▸ **What is being asked**: No pictures, please. Copy exactly the lines from the one with "Where should I" through the final line below.

Records to process section start

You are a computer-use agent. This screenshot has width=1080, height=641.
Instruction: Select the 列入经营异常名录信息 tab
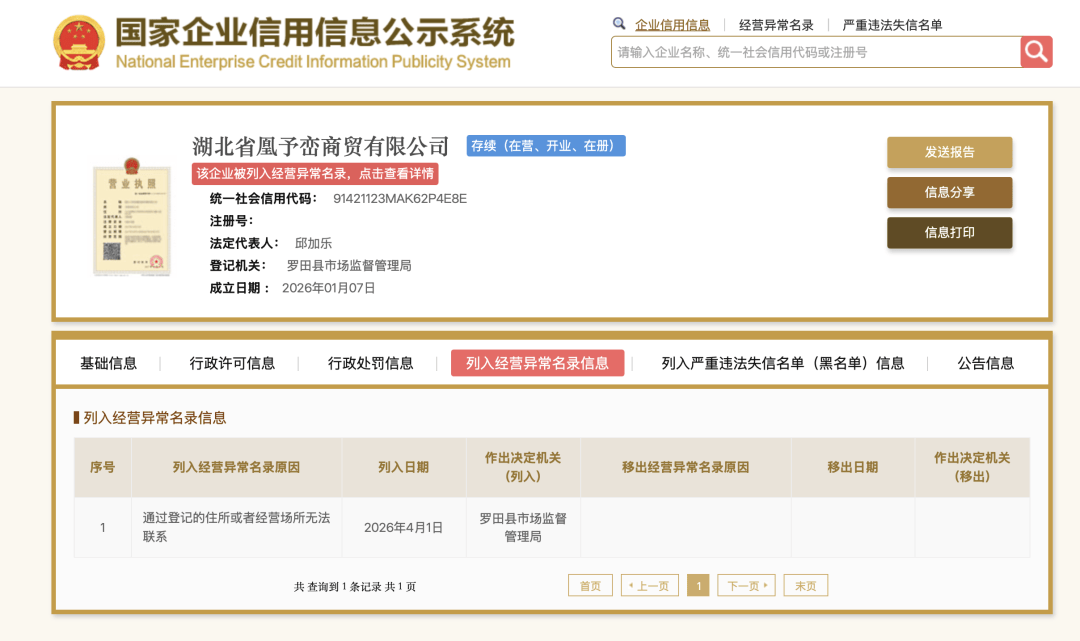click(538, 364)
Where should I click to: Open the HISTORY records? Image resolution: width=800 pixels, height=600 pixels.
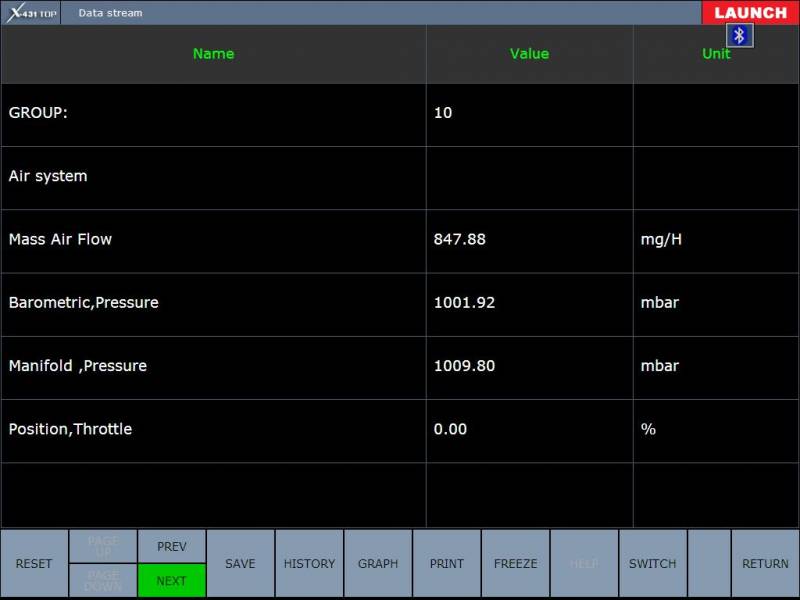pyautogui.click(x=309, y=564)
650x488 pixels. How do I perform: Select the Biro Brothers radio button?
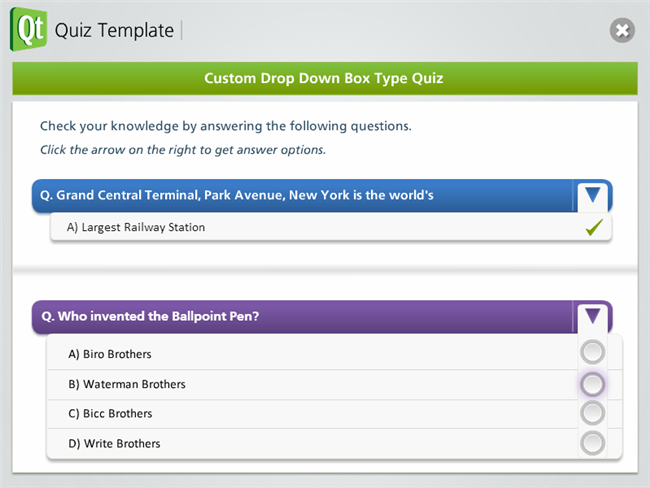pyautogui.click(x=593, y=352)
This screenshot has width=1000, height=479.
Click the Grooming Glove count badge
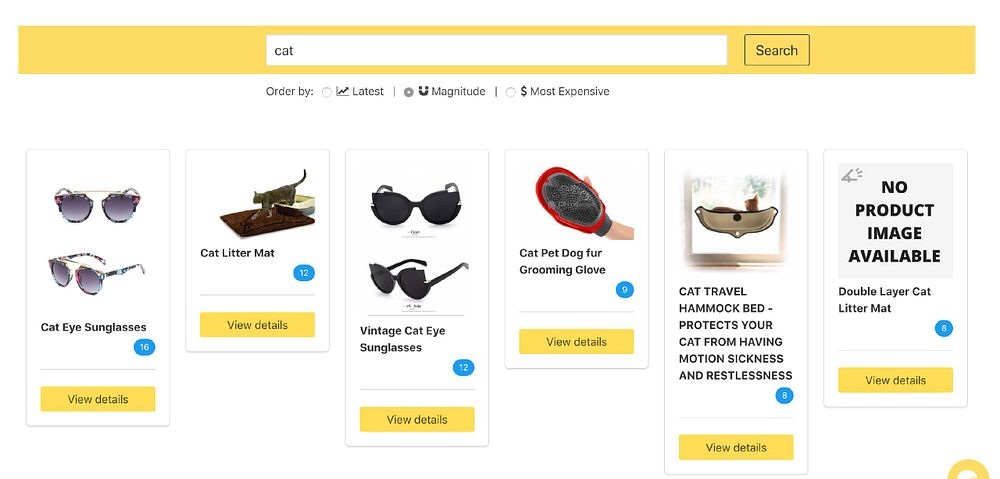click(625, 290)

Records to process section end

▸ **Task result**:
Where should I click to: Open the HISTORY records? Image resolution: width=800 pixels, height=600 pixels.
pyautogui.click(x=309, y=564)
650x488 pixels. How do I perform: Select the Biro Brothers radio button?
pyautogui.click(x=593, y=352)
This screenshot has width=1000, height=479.
Click the Grooming Glove count badge
click(625, 290)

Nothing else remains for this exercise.